Mr. Hamblin shifts between first person (talking to Faulkner) and third person, describing Faulkner, his people, and his characters without all the paraphernalia of scholarly documentation that he is well accustomed to in his career as a Faulkner scholar.
Ms. Mayton’s drawing of Faulkner’s great-grandfather, the wistful-looking “Old Colonel,” as the Civil War veteran was known to his family and community, is described in Mr. Hamblin’s poem as “Soldier, railroad builder/ plantation owner, politician.” The poet addresses Faulkner directly: “You had to know that he fathered/ children by one of his slaves. /Most in the family/ denied what they knew.” Faulkner was never forthright about his family history outside of his fiction, but Mr. Hamblin, referring to a Faulkner story, tells him: “You left us a clue./ In ‘There Was a Queen,’ /Elnora, the black servant is known to be the daughter/ of Colonel John Sartoris, / modeled on Colonel Falkner” (who spelled the family name without a u).

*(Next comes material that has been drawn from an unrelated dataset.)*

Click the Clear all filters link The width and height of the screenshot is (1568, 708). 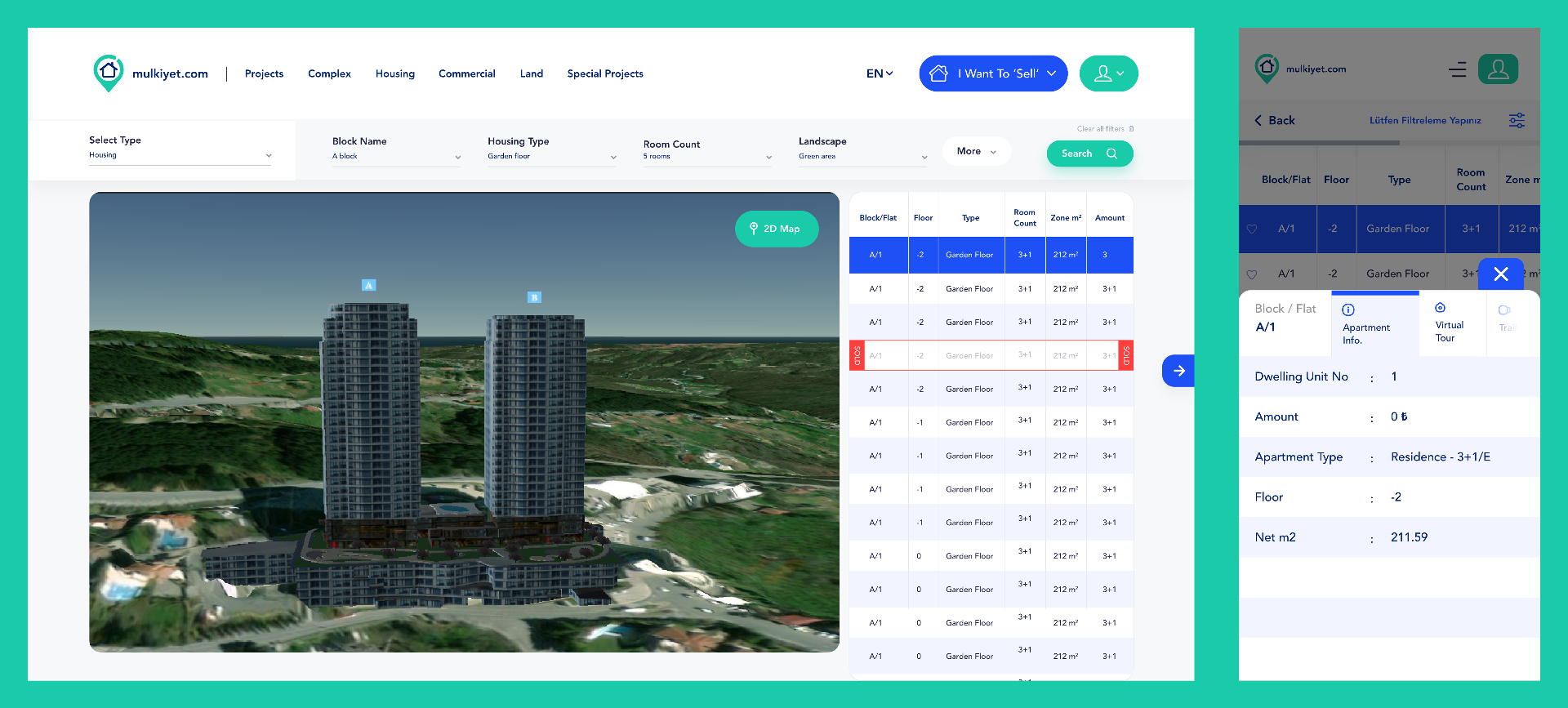point(1104,129)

Illustrations and poems deal with Faulkner’s father (“An alcoholic, embodiment/of the decline in the family”), Mammy Callie (“Your other mother,/ the black one … kind and nurturing”), Phil Stone (“You guided his reading. … You paid to have his first book published”), “Memphis” (“Where you sat with your beloved Aunt ’Bama. … Where you visited with Phil Stone/ the brothels and bootleggers’ joints”), and “Eliot” (“Faulkner was Prufrock. / So many were—/still are”).

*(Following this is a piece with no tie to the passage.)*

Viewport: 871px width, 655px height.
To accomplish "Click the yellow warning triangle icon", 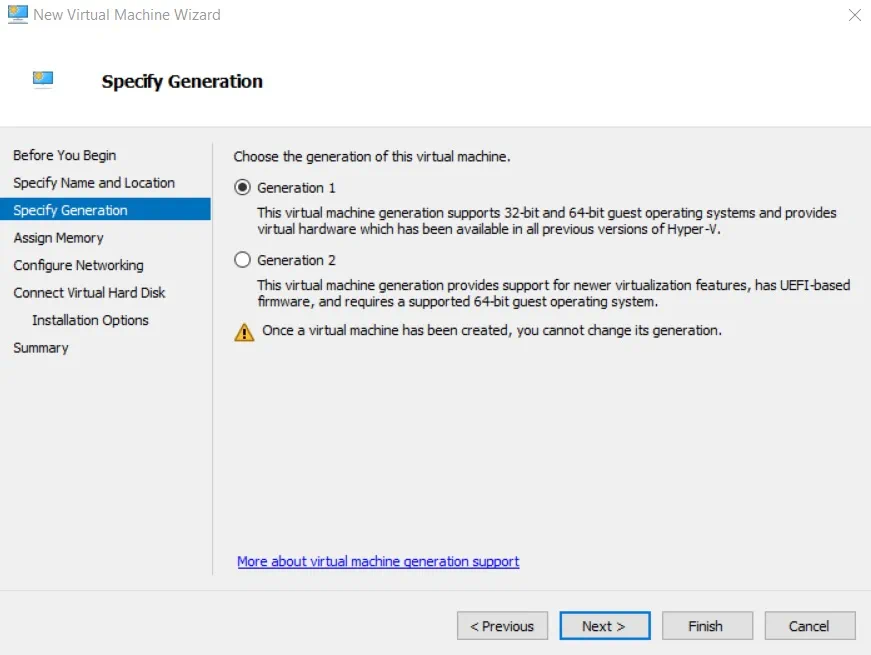I will tap(244, 332).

In one of Mr. Hamblin’s most brilliant poems, “Faulkner’s Gatsby,” he quotes F. Scott Fitzgerald’s narrator, Nick Carraway, who tells Gatsby, “You can’t repeat the past,” to which Gatsby replies: “Why of course you can. / I’m going to fix everything / just the way it was before.” This is Quentin Compson’s quest in “The Sound and the Fury”: to destroy the forward movement of time by twisting off the hands of his watch. What Quentin is protesting, Mr. Hamblin suggests, is that we live in a fallen world, and can no longer hear what Quentin longs for: “The Voice that breathed o’er Eden,” which is quoted in the poem.

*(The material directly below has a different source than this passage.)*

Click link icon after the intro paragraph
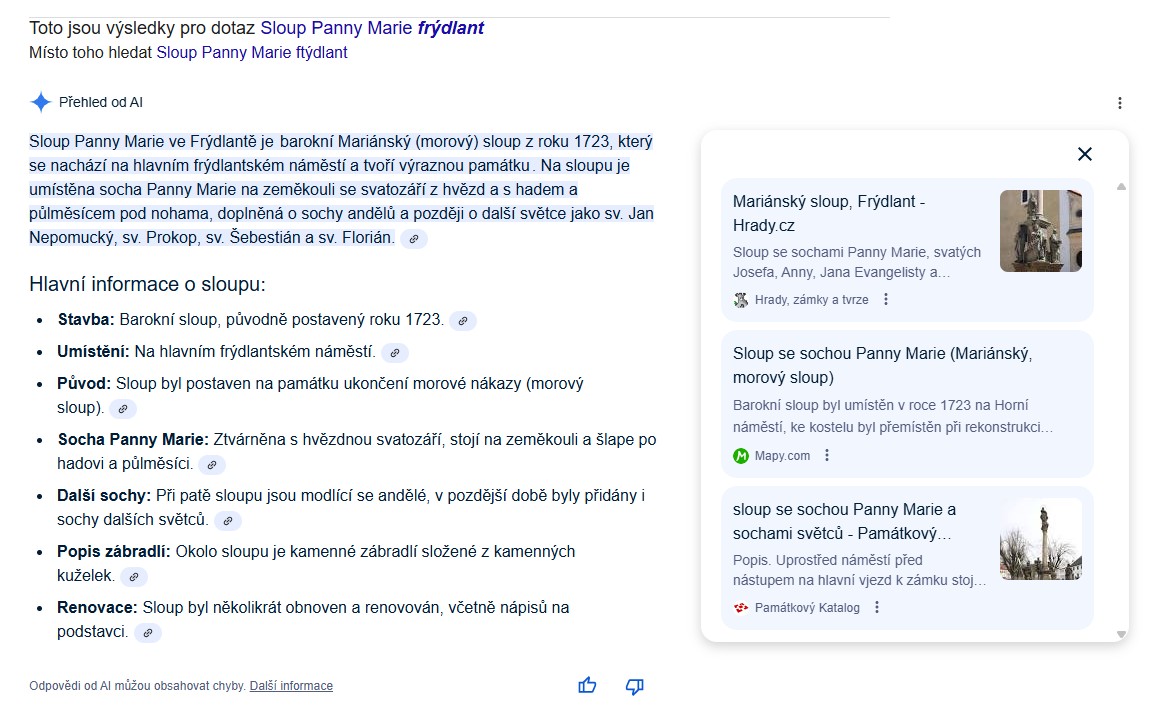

The symbol of the fallen world for Quentin is his sister’s burgeoning sexuality. Only in the novel, or in a four-line poem, titled “Swiftian,” can Quentin’s agitation and isolation be summed up in his cry, her name, and a devastating final word:
Poor Quentin!
Such sad, sad news.
Caddy, Caddy, Caddy
screws.
Robert Hamblin was studying at the University of Mississippi on the day James Meredith came to enroll, an African American with the stubbornness and courage of Faulkner’s fictional Black hero, Lucas Beauchamp. As Mr. Hamblin puts it: “One day it’s James Meredith/ walking across the Ole Miss campus. / Next day it’s Lucas Beauchamp / walking across the pages of a book.” Thinking of Faulkner’s novel “Intruder in the Dust,” in which Lucas is almost lynched, Mr. Hamblin, a soldier as well as a student that day on campus, concludes: “Fiction and reality had merged, / and I would never again be the same.”
Biography, autobiography, and critical commentary all merge in this unique book about a past that never ends but that can be remade in poetry that is very much alive now — in Mr. Hamblin’s gallant portrait of Faulkner’s wife, Estelle, ignored or devalued by biographers, but restored to her proper place in the Faulkner pantheon by one of Ms. Mayton’s most graceful portraits of a woman, “intelligent, charming, creative.”
Mr. Rollyson is the author of “William Faulkner Day by Day” and the forthcoming “Faulkner On and Off the Page: Essays in Biographical Criticism.”